A macroencapsulation device that addresses encapsulation's classic weakness — oxygen starvation — by building in a refillable oxygen tank that is topped up daily. In a Phase 1 trial, implanted human islets survived for months behind the membrane with no immunosuppression, but insulin output was too low to affect blood sugar, exposing how hard it is to keep enough cells alive in a capsule.
The scorecard
Implantation successfully prevented immunization and rejection of allogeneic islets without any immunosuppressive therapy — the membrane provided real local immune isolation.[1]
Only minute levels of circulating C-peptide were seen, with no impact on metabolic control; the device came nowhere near reducing insulin needs.[1]
Islets survived for several months behind the membrane, but fibrosis with immune cells formed around the capsule and recovered devices showed blunted insulin response and amyloid formation.[1]
The device is retrievable, but it is a bulky surgical implant whose oxygen port must be refilled with gas daily, adding a substantial maintenance burden.[1]
Demonstrated only in a small Phase 1 cohort of adults with long-standing type 1 diabetes; the device footprint and daily oxygen refills would constrain broad use.[2]
A completed Phase 1 study published in a peer-reviewed journal with a follow-on pilot registered, but human function never reached a level that would justify advancing as a therapy.[1]
The full picture
Macroencapsulation — sealing many islets behind one semi-permeable membrane — is conceptually simple but fights a brutal problem: cells packed together quickly run out of oxygen.

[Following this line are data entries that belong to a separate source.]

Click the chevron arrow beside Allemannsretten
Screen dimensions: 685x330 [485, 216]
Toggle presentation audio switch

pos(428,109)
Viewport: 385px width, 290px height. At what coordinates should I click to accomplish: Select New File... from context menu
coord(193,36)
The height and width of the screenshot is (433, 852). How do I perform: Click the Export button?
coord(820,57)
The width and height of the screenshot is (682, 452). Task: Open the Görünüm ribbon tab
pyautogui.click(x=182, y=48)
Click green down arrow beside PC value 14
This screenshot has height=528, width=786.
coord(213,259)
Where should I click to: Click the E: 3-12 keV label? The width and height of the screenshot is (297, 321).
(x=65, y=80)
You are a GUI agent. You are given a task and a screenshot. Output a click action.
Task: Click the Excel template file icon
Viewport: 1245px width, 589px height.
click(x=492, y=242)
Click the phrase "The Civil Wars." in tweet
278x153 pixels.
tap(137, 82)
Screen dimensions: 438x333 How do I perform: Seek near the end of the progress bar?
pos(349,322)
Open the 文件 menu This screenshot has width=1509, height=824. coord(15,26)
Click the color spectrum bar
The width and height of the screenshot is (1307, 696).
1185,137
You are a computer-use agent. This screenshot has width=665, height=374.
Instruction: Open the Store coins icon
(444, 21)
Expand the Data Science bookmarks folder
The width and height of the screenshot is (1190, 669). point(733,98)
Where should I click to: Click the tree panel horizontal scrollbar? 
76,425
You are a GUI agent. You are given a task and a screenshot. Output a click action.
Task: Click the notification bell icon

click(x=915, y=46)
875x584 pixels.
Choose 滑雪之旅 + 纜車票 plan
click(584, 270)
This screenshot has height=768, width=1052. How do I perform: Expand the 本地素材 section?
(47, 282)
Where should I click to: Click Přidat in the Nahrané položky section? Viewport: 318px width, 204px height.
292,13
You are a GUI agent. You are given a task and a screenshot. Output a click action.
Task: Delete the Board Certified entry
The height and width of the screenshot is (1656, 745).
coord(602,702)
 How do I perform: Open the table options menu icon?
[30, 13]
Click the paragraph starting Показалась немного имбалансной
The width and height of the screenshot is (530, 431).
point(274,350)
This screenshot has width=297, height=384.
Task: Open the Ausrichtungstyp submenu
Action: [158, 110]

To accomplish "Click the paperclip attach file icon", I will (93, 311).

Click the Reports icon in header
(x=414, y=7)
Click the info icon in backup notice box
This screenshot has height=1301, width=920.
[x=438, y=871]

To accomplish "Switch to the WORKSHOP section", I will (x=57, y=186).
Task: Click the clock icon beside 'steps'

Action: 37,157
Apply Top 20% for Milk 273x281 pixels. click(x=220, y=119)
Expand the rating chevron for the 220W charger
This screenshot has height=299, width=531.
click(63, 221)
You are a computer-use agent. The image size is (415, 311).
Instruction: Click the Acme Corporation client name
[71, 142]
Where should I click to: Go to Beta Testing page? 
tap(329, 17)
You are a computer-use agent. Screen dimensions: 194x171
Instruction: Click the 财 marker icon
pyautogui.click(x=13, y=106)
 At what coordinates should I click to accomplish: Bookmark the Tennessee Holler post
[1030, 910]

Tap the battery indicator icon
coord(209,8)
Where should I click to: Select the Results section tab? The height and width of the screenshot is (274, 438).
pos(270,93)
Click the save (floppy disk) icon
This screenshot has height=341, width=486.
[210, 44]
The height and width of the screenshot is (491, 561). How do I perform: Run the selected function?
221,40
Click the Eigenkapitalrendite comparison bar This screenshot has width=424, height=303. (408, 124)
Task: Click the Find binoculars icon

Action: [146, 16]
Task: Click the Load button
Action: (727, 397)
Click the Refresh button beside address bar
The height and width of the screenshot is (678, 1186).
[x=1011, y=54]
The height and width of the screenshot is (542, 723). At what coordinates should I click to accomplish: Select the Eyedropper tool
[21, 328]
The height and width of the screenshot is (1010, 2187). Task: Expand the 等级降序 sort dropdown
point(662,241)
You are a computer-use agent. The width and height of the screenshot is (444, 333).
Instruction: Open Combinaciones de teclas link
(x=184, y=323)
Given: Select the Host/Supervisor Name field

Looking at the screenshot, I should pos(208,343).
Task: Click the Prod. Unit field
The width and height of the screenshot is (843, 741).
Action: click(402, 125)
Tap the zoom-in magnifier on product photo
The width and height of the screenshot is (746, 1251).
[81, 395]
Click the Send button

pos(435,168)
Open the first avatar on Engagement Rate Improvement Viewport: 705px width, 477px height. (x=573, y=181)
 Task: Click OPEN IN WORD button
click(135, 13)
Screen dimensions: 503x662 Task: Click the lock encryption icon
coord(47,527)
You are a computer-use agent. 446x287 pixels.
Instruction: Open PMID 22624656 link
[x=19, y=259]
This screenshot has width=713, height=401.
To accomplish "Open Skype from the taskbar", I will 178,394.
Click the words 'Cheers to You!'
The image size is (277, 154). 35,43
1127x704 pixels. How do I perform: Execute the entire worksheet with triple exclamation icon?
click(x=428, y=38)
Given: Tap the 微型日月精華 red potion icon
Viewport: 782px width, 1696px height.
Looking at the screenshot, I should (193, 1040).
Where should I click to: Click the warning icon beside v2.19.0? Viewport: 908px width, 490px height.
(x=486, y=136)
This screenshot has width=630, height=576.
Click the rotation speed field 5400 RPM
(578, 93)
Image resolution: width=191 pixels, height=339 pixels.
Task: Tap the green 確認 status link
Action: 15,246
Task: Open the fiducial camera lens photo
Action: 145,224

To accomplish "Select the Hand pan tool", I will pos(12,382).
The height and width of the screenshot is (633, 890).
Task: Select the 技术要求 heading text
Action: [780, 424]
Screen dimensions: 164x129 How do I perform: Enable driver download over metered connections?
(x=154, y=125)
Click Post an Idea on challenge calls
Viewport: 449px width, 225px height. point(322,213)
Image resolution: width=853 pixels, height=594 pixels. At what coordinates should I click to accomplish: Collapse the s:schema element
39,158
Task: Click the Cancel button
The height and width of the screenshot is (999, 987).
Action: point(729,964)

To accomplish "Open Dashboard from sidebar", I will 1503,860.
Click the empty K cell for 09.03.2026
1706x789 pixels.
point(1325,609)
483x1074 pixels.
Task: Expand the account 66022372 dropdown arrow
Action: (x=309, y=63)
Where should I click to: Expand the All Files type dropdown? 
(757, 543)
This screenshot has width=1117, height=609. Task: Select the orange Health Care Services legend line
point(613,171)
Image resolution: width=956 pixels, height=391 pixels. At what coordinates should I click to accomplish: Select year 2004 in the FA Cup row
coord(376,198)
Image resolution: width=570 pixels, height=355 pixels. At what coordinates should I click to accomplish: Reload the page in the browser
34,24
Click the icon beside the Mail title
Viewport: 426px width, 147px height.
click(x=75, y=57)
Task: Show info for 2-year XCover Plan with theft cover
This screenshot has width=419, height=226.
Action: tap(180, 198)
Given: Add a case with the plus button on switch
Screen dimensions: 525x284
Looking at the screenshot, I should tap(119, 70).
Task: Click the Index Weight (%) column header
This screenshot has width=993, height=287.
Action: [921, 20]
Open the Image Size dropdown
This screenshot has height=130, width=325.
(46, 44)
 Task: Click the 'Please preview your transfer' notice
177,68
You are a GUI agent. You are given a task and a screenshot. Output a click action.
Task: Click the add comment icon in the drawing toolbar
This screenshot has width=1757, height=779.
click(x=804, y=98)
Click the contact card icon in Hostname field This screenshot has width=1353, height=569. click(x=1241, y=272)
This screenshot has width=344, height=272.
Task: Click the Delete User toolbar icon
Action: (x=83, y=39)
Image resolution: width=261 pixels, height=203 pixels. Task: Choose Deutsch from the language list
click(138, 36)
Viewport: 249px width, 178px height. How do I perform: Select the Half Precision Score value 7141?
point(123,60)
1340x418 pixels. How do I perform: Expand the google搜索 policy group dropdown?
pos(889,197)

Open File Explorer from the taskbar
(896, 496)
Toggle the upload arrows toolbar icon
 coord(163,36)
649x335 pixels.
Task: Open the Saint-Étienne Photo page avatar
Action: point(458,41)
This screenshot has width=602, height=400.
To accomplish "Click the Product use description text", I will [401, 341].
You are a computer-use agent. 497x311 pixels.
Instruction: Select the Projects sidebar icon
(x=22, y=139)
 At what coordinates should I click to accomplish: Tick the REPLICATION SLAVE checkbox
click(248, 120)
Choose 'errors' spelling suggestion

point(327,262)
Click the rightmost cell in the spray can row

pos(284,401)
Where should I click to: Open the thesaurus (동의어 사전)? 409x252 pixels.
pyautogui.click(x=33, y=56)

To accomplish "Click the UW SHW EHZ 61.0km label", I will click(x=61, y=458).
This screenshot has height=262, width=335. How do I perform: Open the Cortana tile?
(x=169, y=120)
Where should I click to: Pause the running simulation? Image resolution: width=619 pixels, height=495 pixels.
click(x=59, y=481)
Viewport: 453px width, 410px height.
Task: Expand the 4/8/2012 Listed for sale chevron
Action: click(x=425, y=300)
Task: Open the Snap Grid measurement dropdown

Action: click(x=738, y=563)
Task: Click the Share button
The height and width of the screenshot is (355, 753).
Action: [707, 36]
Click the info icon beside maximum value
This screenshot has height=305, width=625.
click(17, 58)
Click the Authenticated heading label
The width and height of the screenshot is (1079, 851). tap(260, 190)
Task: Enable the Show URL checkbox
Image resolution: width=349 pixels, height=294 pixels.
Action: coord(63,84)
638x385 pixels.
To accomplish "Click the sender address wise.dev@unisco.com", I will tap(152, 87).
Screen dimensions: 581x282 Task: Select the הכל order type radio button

The Beta-O2 ßAir device tackles this head-on with an engineered solution: islets are embedded in alginate behind a PTFE membrane, and the device carries a built-in, refillable oxygen reservoir that the patient tops up daily to keep the cells alive.
In a Phase 1 study at Uppsala, four adults with type 1 diabetes received one or two ßAir devices, each holding roughly 155,000–180,000 islet equivalents, monitored for three to six months. The encouraging finding was immune isolation: the membrane prevented immunization and rejection of the donor islets with no immunosuppressive drugs at all, and beta cells survived inside. The disappointing finding was function: only minute amounts of C-peptide reached the bloodstream, with no effect on blood-sugar control. Recovered devices showed a blunted insulin response, fibrotic tissue with immune cells around the capsule, and amyloid in the endocrine tissue.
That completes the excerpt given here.